_DOCUMENT EXCERPT:_
──────
Finally, I know of no set of rules, or framework, or general (pun intended) guidelines regarding their use; anyone? The example of a car accident was raised earlier in the thread; is there some sort of process of getting the tape if desired? Do you pay for it? Is it distributed to both parties? Is there (formal or informal) discretion on the part of the officers? As far as I know, the police have the tape and can do whatever they like with it; that doesn't build confidence.

Thanks for your comments about UK. My feeling then, and partly up till now, is that nobody sits and watch me and my movements – I'm one only within a huge crowd – but if something happens, the tapes, or today files, are available to search for proof; and should someone be watching on-line live, any major incident might be noticed, like a terror attack, which is very good. That made me feel safe in the past, and still made me feel safe when I not that long ago visited Big Ben-area and crossing the bridge, apart from all the real life police there.

 

Today, however, it's possible to do fast face- and body-recognition and in principle follow, if not all then a major number of individuals moving around within the range of the cameras, and store any movements I make, and compare with my mobile phone connections, and use of credit cards, just like in a Hollywood action movie. In real life there might still not be processing power enough available – or worth the cost investing in it – for for doing that in general for everybody. And I still don't mind, as I got nothing to hide; furthermore, my home-country tax-folks already got access to all my finance information online, so if I wish to hide something, I don't pay by card for that service, nor cash money in that area, as long as cash money is still an available option...:whistling:

 

I have twice been in contact with Thai police here about surveillance video and car dash camera of an accident. Furthermore once police kindly contacted me about the camera on the beach-side of my house, as there had been a theft from a bungalow further down the beach, and they wished to know if the camera covered the beach, so they could check who might have passed.
──────
_DIRECTIVE 1:_ In the forum post about surveillance cameras, what had happened that led the police to ask whether the beach-side camera covered the beach?
_DIRECTIVE 2:_ Please carry on the forum post about surveillance cameras from the point where it stops.
The lines after this point aren't needed for anything here.

_SUPPLIED DATA:_
──────
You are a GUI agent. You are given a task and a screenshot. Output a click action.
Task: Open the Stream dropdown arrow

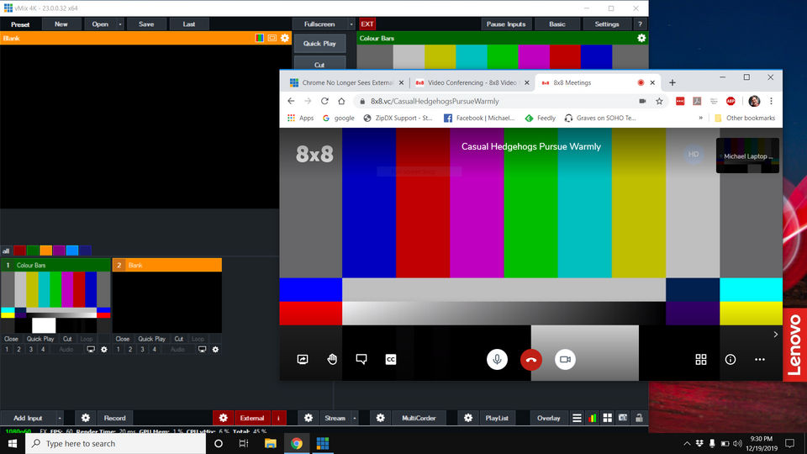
──────
_RESULT 1:_ There had been a theft from a bungalow further down the beach.

_RESULT 2:_
 

One night back from a night club – in happy old time Samui where there was nightlife – a fast driving motorbike in front banged into a car coming straight out from a night-open gasoline station. My car was a bit behind, but might have been close enough to record the accident. The police got the memory-stick from my camera – there might also have been other cameras in the area – and about a week later the officer called and said that I could have the memory-stick back now, conveniently both he and I was shopping in BigC that day. The recording of the actual accident was unfortunately from too far away to be used, but otherwise than that he didn't mentioned anything about the case, and I didn't ask. All recorded files on the memory-stick was still there.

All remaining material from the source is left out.